Search the records for the string "will", and show each line where it appears.

____

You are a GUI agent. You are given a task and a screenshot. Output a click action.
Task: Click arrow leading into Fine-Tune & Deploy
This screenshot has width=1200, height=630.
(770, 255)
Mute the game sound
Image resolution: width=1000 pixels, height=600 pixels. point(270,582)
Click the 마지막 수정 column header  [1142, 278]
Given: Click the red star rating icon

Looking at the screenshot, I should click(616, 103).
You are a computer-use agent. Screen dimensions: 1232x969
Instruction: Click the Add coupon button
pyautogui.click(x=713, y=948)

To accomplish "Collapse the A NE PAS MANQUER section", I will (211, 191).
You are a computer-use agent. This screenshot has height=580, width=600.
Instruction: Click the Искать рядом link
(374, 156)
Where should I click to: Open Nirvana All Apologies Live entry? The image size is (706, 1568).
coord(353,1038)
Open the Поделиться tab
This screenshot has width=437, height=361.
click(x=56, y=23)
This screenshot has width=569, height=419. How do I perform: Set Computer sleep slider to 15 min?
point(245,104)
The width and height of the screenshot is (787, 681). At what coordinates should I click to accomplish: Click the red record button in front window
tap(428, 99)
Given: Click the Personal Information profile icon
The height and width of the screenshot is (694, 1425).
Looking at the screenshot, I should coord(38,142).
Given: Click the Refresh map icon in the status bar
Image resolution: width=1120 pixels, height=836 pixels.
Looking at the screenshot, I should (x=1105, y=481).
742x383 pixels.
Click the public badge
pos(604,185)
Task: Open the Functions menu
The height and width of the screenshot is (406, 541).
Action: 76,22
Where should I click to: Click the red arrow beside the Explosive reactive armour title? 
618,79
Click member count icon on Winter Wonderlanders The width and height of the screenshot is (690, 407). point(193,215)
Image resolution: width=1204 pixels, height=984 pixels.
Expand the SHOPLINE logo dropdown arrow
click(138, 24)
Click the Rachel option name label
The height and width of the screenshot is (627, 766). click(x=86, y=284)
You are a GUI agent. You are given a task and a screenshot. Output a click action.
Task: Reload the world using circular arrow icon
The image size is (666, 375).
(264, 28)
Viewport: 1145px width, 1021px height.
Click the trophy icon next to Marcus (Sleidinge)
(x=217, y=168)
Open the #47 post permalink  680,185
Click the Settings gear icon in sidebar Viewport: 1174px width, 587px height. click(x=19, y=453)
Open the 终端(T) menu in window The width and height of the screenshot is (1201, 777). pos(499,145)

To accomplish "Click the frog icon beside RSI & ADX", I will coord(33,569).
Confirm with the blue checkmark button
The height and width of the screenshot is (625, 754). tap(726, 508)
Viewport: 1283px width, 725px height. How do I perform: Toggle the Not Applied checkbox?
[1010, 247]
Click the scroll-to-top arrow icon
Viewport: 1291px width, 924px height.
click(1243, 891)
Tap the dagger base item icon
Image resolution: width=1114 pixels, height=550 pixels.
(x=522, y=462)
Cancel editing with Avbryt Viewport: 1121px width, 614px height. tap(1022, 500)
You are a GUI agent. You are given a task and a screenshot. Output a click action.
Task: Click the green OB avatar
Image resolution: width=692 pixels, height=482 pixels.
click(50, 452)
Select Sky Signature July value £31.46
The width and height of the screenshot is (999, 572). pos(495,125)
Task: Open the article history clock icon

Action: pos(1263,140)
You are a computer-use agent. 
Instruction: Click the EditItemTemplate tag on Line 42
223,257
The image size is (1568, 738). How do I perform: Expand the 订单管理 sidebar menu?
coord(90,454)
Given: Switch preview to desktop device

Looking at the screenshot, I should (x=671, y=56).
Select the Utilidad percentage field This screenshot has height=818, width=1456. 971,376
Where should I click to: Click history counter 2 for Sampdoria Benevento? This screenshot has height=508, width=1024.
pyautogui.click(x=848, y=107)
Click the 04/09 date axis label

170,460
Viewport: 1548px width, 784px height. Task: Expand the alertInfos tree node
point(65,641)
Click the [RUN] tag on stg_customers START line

____

### Final answer
To accomplish "Collapse the A NE PAS MANQUER section", I will (211, 191).
To accomplish "Click the frog icon beside RSI & ADX", I will coord(33,569).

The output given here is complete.